Only the number is needed: how many lines of the records include "Task"?

===== Listed records =====

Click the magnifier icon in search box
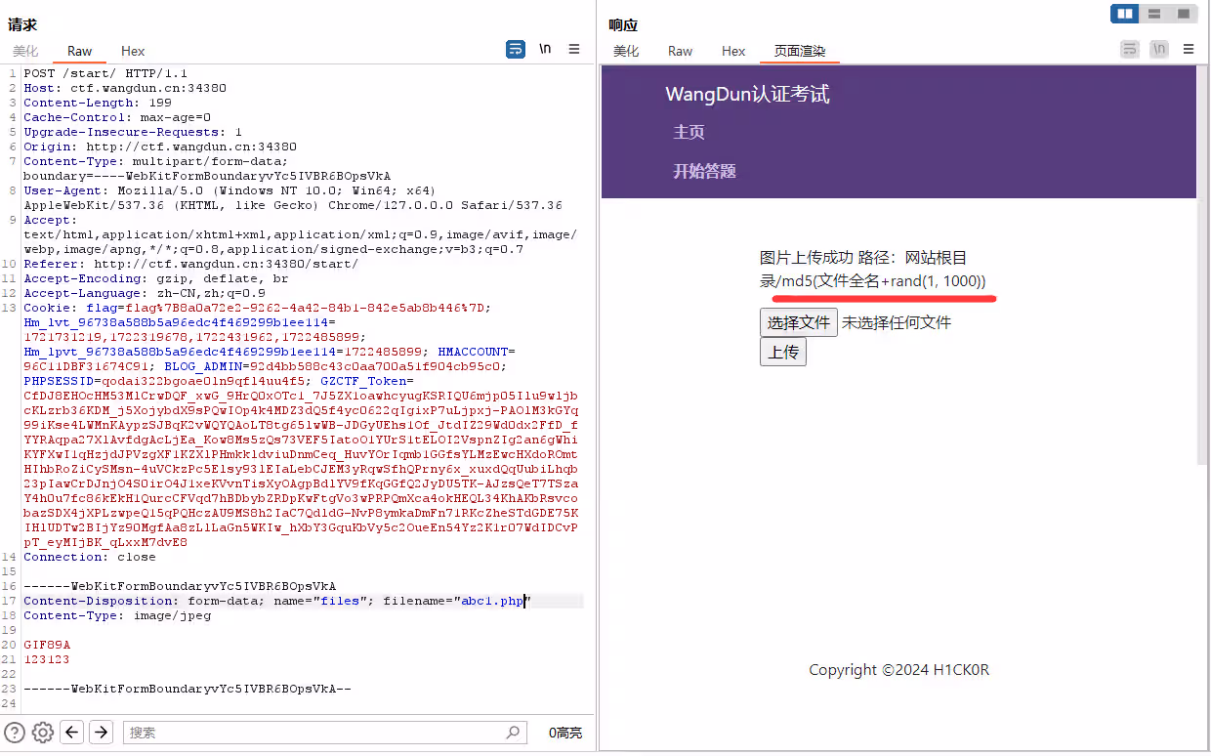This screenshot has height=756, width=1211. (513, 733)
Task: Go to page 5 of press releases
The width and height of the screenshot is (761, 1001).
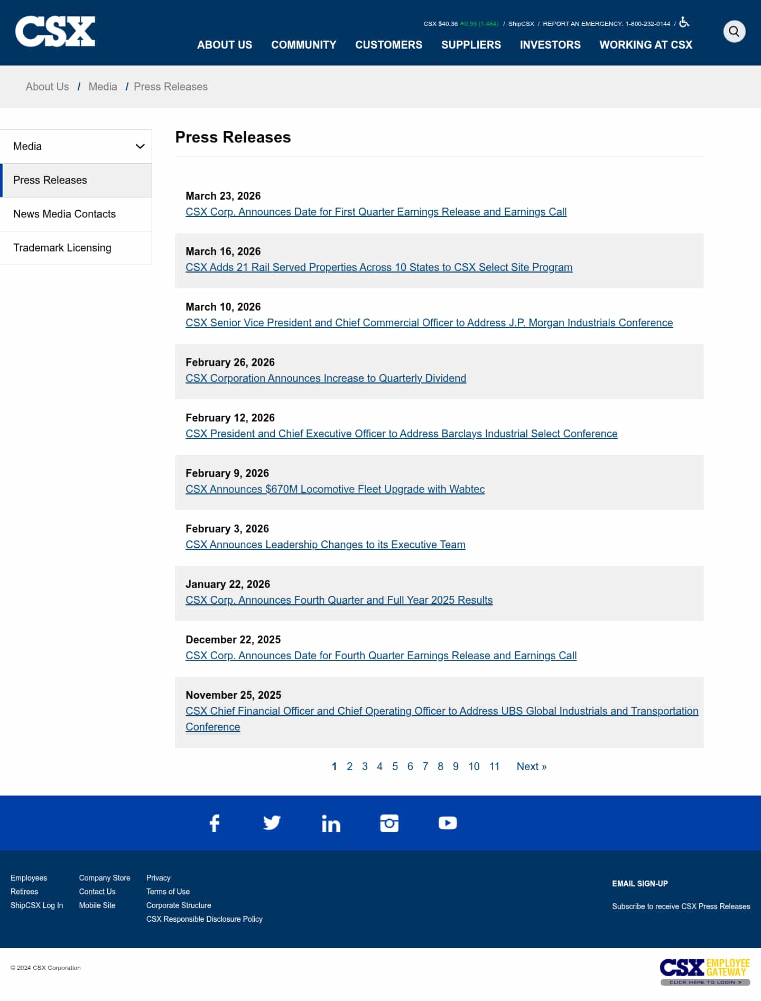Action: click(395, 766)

=====
===== Listed records =====

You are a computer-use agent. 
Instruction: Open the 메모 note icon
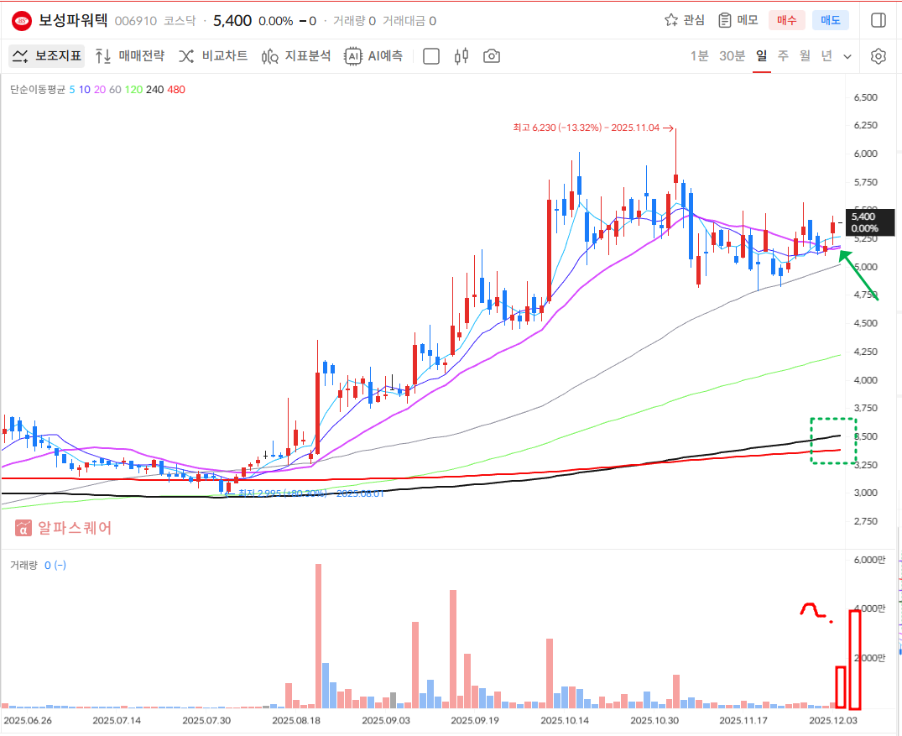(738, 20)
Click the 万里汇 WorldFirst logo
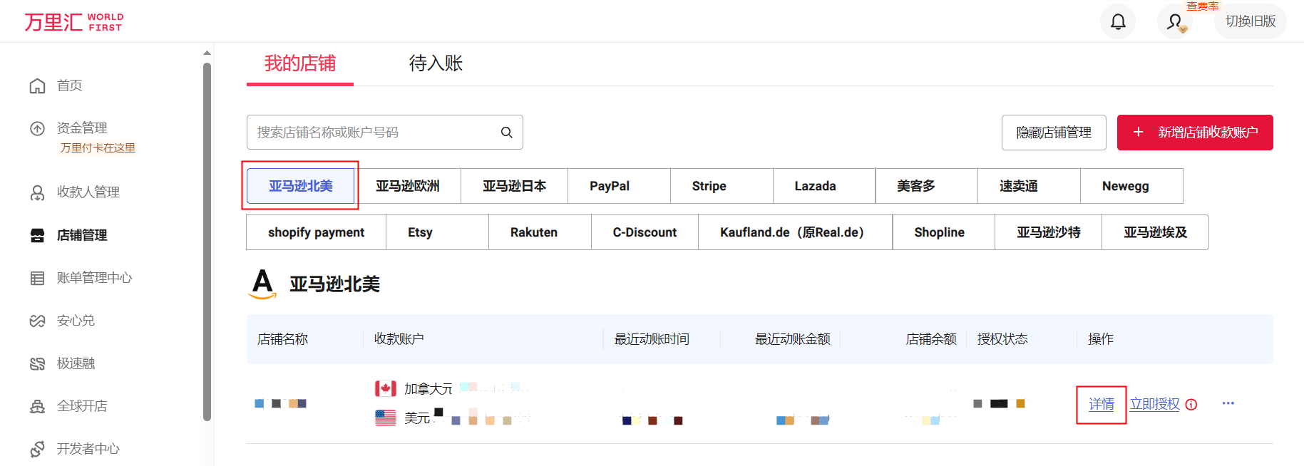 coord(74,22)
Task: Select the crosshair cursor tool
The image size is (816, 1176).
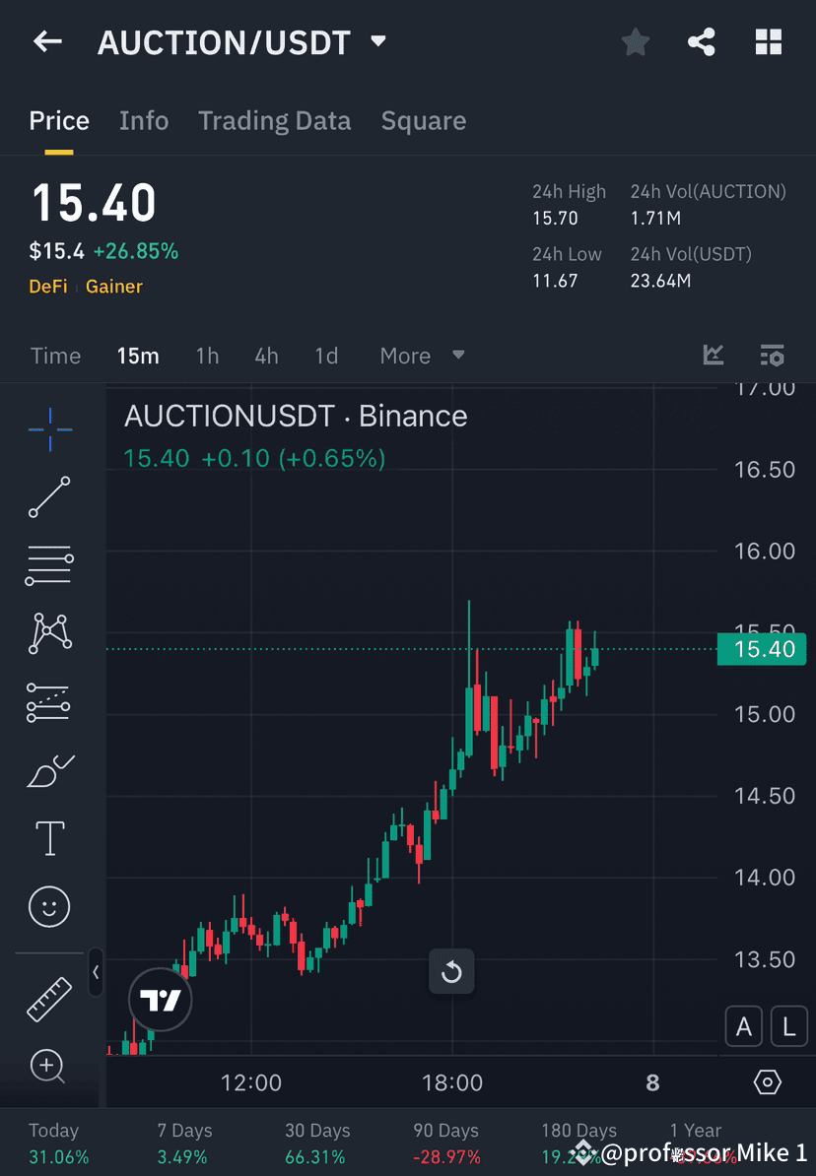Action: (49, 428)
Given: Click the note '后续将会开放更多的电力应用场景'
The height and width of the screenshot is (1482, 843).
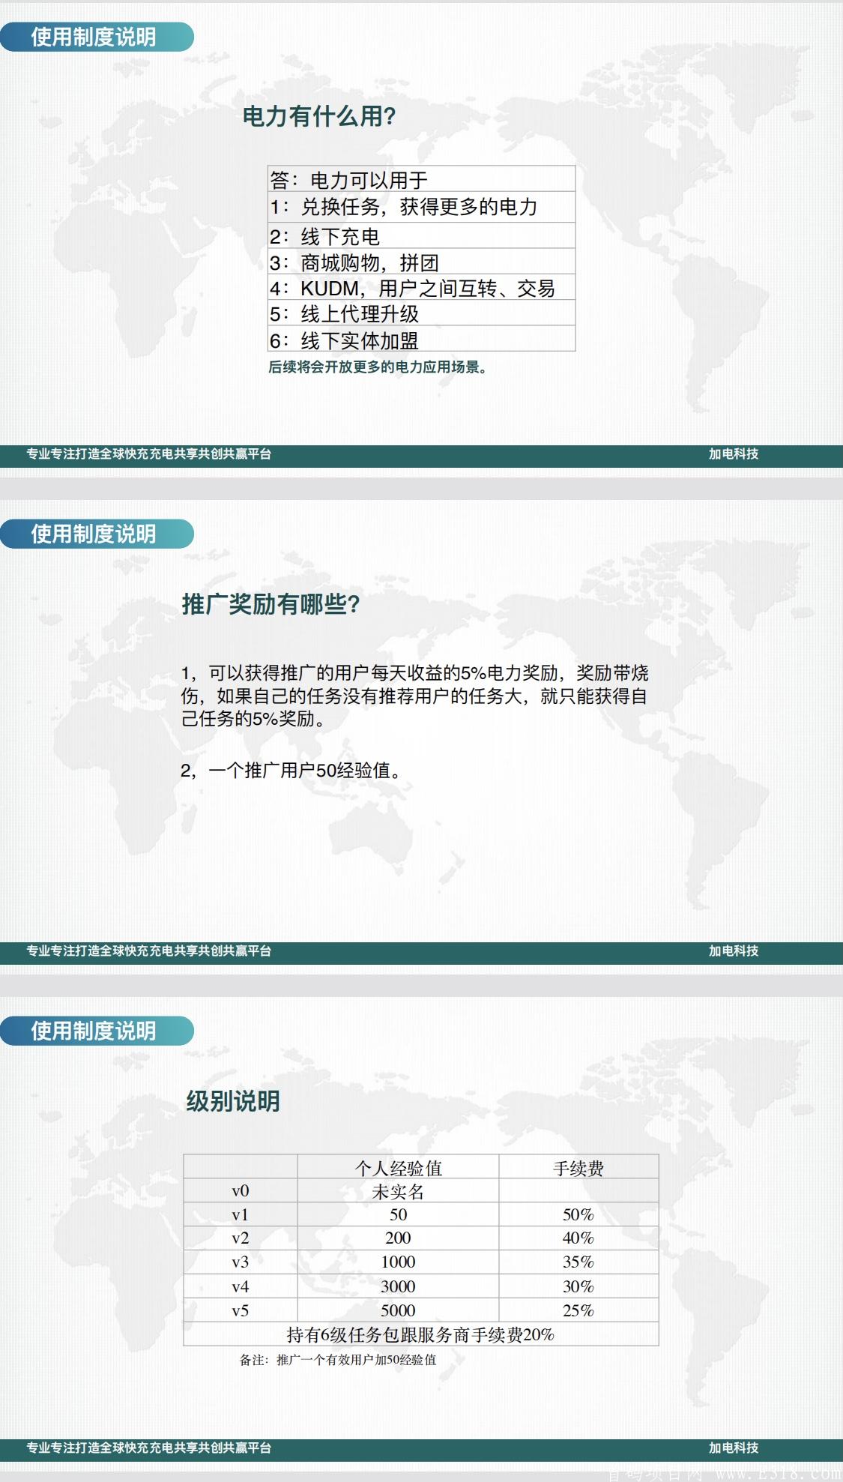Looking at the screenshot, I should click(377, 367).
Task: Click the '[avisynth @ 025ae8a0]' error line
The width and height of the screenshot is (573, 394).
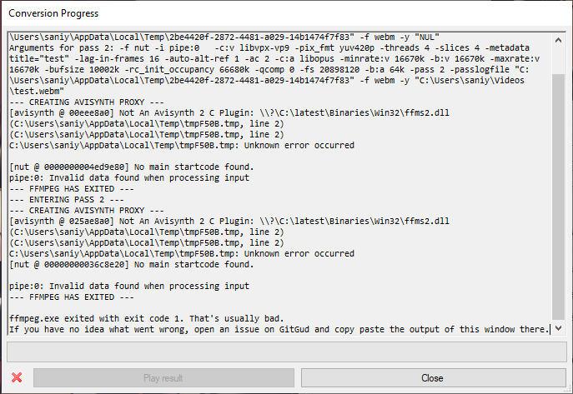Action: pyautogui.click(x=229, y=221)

=====

Written solution ▸ 3